## Material for the task

******************************

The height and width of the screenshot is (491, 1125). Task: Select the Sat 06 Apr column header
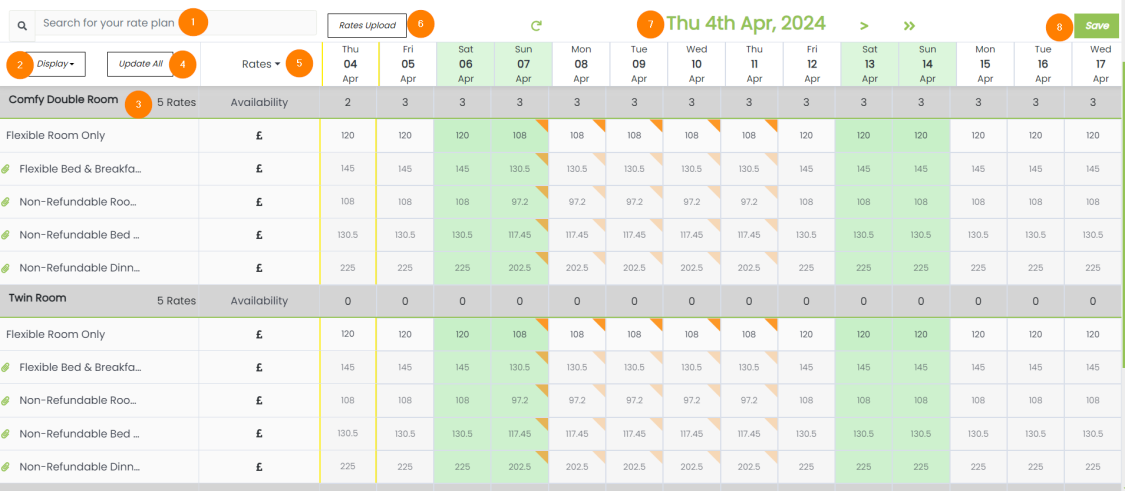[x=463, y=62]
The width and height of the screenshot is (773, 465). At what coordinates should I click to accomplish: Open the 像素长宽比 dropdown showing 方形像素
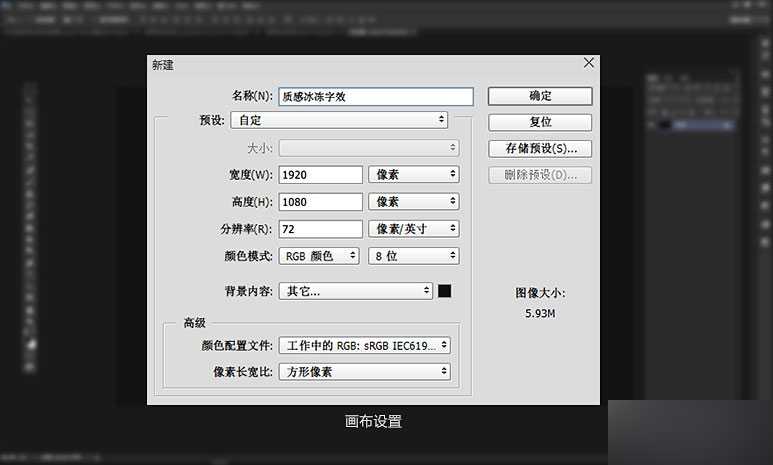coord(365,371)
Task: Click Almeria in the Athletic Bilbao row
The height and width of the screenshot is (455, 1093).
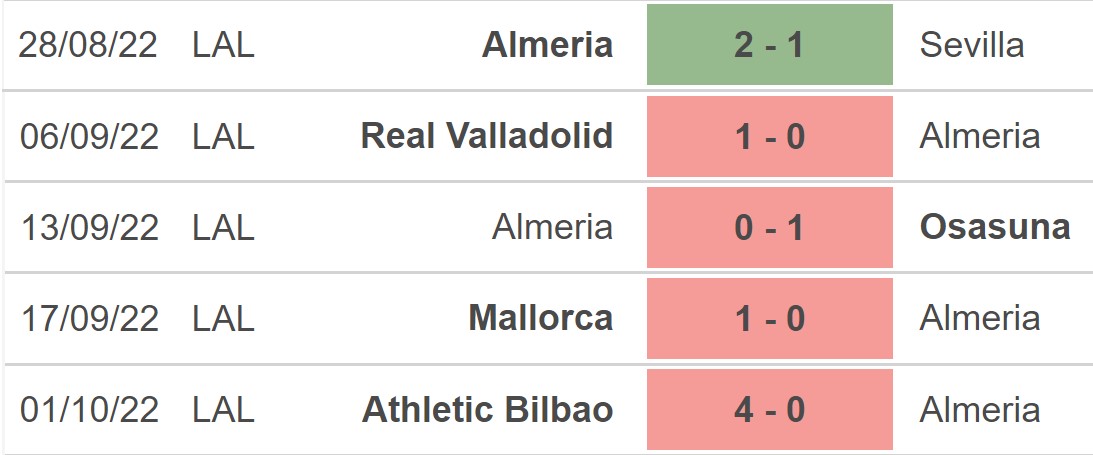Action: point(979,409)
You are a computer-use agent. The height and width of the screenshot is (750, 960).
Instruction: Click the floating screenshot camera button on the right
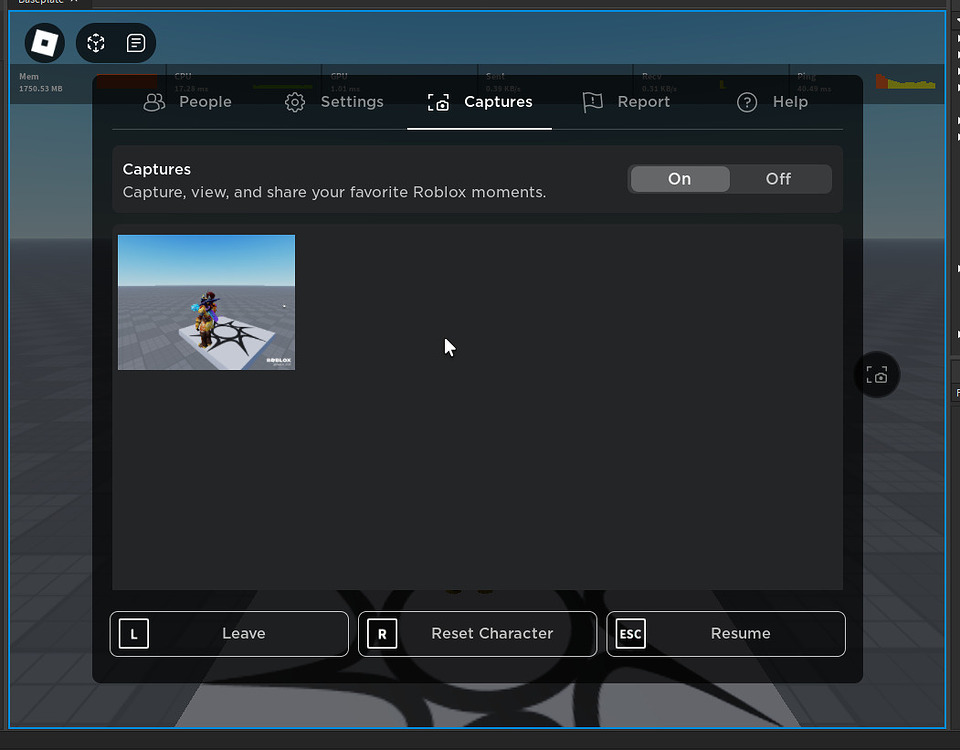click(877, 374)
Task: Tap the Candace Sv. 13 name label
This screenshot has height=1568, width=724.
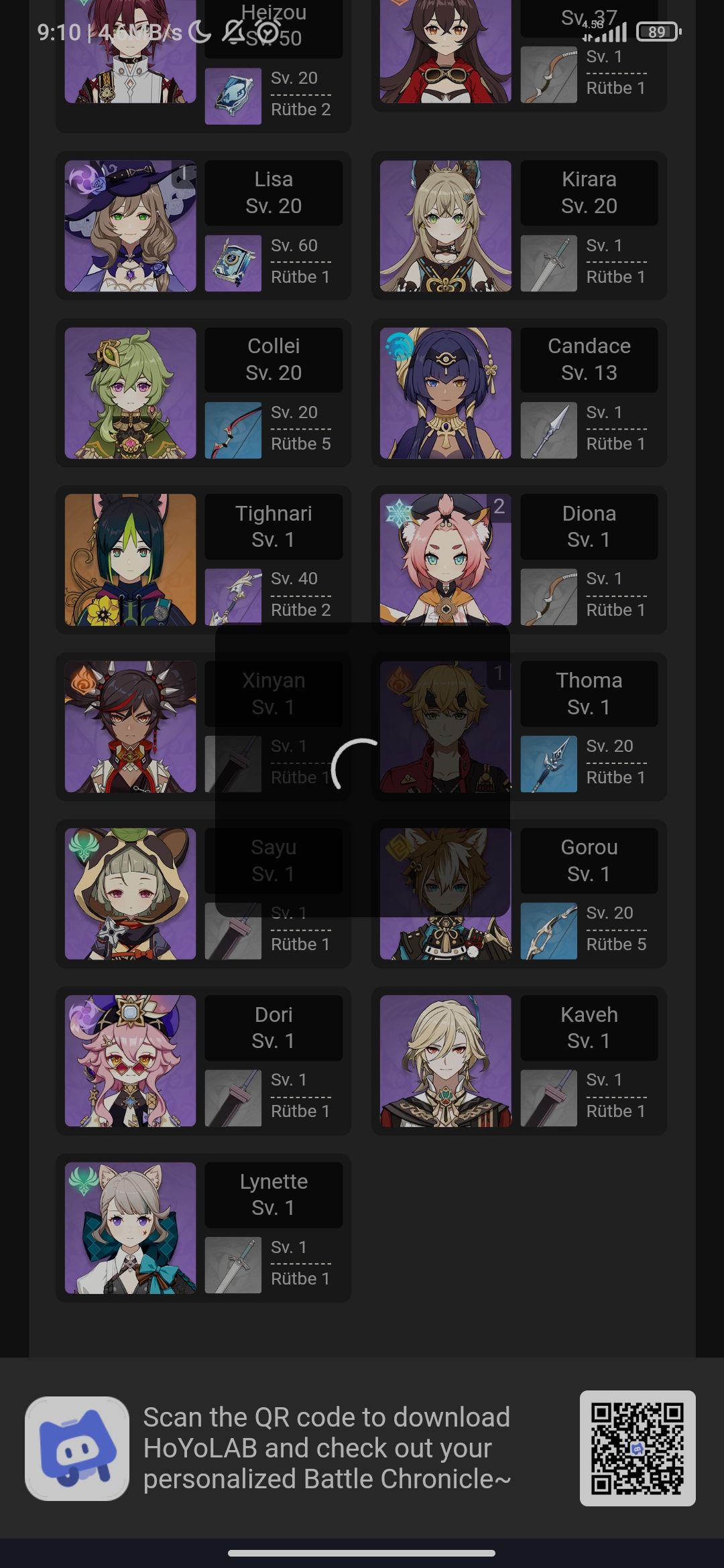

******************************

## Activity
Write out the records exactly. Do not carry the pictures over.

## Output
The height and width of the screenshot is (491, 1125). Task: Select the Sat 06 Apr column header
[x=463, y=62]
The width and height of the screenshot is (773, 465). At what coordinates should I click to accomplish: Open the 像素长宽比 dropdown showing 方形像素
coord(365,371)
Task: Click Almeria in the Athletic Bilbao row
The height and width of the screenshot is (455, 1093).
Action: point(979,409)
You are a computer-use agent. The height and width of the screenshot is (750, 960).
Instruction: Click the floating screenshot camera button on the right
click(877, 374)
Task: Tap the Candace Sv. 13 name label
This screenshot has height=1568, width=724.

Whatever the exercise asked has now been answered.